Please state how many lines of the records below contain the word "handle". Give the number and nothing else.

Segment Start: EXCERPTED DATA

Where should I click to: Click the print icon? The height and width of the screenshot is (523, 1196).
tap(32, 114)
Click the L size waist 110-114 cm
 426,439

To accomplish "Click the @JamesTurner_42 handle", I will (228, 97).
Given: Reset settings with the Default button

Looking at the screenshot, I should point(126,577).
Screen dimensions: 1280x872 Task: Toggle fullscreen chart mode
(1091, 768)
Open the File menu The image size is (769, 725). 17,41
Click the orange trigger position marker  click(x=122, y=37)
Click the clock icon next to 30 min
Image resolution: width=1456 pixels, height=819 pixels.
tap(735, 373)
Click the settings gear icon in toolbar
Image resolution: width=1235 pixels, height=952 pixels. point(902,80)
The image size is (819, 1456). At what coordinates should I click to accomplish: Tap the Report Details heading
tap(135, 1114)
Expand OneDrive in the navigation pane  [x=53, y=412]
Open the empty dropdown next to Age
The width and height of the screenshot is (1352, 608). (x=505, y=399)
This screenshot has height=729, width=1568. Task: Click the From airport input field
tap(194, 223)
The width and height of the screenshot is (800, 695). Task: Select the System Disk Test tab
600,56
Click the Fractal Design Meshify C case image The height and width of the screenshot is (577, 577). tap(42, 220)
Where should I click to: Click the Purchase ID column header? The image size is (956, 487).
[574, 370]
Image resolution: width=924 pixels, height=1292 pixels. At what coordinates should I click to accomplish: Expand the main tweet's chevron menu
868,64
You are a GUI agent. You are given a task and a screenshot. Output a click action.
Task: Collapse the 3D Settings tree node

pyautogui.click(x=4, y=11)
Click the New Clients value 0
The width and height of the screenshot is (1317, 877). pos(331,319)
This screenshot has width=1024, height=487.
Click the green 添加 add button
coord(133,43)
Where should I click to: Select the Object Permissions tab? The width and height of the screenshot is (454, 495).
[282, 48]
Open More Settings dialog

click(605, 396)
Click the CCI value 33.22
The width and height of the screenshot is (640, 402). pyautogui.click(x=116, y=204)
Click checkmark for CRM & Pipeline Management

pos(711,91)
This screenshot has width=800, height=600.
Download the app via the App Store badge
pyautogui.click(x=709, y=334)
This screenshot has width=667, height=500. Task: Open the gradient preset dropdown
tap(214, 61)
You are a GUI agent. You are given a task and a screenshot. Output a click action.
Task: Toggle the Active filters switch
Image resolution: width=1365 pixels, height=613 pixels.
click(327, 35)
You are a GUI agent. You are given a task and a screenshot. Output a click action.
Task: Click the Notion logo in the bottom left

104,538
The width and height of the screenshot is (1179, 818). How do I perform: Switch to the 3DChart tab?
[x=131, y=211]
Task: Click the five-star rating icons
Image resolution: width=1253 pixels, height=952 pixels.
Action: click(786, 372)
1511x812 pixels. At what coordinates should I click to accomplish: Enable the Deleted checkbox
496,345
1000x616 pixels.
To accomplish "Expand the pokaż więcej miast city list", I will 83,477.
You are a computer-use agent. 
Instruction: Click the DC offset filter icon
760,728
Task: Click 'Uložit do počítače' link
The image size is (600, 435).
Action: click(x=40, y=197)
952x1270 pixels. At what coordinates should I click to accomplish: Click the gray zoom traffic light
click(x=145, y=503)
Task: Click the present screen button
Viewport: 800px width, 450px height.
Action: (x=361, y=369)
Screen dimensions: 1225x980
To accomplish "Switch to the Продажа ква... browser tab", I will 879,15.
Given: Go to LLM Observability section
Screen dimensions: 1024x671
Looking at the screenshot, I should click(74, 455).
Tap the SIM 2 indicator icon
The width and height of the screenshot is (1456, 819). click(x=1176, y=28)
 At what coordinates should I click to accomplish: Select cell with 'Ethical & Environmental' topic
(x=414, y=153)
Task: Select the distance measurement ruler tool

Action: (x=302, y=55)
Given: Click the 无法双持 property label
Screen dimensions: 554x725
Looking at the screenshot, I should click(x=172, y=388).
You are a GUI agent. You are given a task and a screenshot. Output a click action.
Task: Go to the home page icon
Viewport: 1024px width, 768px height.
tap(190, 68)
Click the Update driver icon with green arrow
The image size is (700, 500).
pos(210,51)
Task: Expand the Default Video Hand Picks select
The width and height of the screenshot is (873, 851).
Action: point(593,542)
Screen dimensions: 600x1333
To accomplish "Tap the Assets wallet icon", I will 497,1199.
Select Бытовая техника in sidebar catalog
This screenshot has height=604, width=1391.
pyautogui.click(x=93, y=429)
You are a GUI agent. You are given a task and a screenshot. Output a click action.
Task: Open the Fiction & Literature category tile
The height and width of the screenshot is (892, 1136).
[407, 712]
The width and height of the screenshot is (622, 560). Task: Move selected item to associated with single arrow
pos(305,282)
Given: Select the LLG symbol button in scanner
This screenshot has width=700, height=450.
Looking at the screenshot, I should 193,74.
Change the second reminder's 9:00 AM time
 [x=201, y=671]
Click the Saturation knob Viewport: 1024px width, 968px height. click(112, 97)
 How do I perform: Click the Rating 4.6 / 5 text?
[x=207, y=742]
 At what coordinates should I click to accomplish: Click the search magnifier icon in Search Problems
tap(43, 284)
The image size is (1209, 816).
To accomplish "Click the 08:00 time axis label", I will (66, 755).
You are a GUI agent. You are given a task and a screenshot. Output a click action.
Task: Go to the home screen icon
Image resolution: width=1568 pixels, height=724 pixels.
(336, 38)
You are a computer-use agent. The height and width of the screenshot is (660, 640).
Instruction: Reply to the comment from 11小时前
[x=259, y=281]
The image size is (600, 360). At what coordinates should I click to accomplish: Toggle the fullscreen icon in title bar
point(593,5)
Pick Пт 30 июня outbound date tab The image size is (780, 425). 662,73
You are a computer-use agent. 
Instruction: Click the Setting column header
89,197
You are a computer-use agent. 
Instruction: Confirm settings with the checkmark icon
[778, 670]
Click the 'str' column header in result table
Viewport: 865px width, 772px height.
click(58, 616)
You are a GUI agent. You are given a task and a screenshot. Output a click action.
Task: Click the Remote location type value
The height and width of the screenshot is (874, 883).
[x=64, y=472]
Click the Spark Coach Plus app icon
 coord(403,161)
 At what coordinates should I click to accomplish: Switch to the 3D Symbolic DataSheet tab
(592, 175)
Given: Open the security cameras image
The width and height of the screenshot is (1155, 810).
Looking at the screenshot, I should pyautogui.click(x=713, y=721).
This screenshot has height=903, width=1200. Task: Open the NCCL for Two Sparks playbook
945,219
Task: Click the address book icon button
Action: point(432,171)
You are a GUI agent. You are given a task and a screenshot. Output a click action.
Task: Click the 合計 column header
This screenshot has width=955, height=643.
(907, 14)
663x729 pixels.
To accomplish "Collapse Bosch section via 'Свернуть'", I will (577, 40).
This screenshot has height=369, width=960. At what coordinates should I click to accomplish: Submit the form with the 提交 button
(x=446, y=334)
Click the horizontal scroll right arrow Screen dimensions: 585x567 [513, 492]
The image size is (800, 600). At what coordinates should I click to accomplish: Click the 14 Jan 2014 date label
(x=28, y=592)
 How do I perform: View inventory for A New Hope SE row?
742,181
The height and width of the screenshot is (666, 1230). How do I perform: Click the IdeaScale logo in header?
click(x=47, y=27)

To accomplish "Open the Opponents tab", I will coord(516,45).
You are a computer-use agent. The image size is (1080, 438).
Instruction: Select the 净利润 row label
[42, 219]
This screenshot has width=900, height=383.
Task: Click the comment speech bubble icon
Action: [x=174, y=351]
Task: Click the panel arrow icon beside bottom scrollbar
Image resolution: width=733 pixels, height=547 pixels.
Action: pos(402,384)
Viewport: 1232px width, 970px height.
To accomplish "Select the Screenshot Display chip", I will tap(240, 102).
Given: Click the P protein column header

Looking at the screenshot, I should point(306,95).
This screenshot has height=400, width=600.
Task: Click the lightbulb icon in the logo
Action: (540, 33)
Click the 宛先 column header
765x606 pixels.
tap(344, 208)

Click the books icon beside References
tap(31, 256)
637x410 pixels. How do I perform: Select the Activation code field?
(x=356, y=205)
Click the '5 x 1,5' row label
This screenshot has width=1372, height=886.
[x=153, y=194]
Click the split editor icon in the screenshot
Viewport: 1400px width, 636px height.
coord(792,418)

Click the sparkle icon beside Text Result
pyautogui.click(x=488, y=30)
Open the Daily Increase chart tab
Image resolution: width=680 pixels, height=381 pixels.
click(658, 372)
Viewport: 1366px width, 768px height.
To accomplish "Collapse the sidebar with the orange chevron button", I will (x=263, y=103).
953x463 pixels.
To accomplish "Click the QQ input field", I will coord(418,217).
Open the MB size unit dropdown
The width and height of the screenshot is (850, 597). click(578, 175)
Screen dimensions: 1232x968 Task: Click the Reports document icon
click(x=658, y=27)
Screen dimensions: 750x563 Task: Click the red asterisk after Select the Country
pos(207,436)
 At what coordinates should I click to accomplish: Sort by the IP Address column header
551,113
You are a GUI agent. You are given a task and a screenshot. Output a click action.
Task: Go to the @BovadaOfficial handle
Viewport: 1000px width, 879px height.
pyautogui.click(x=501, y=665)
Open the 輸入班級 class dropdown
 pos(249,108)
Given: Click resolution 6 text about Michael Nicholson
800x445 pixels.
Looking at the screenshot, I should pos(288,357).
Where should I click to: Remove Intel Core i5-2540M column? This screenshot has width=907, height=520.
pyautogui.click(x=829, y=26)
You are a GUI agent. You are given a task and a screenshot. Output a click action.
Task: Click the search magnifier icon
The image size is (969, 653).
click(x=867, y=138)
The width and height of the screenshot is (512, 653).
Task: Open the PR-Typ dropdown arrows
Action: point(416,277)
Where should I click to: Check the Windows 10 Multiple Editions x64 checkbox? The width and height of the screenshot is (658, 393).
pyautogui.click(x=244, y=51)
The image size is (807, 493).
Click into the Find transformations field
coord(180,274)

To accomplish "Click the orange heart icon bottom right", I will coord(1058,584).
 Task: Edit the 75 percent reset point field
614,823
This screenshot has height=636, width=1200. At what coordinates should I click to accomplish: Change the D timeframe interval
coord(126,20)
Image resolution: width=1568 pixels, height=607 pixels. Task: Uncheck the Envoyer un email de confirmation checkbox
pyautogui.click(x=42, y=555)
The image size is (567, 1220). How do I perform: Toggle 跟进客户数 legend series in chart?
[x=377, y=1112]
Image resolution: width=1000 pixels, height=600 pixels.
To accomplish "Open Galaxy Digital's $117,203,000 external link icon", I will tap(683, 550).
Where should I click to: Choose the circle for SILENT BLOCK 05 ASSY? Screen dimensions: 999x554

Segment End: EXCERPTED DATA

• _PROBLEM SOLUTION_
2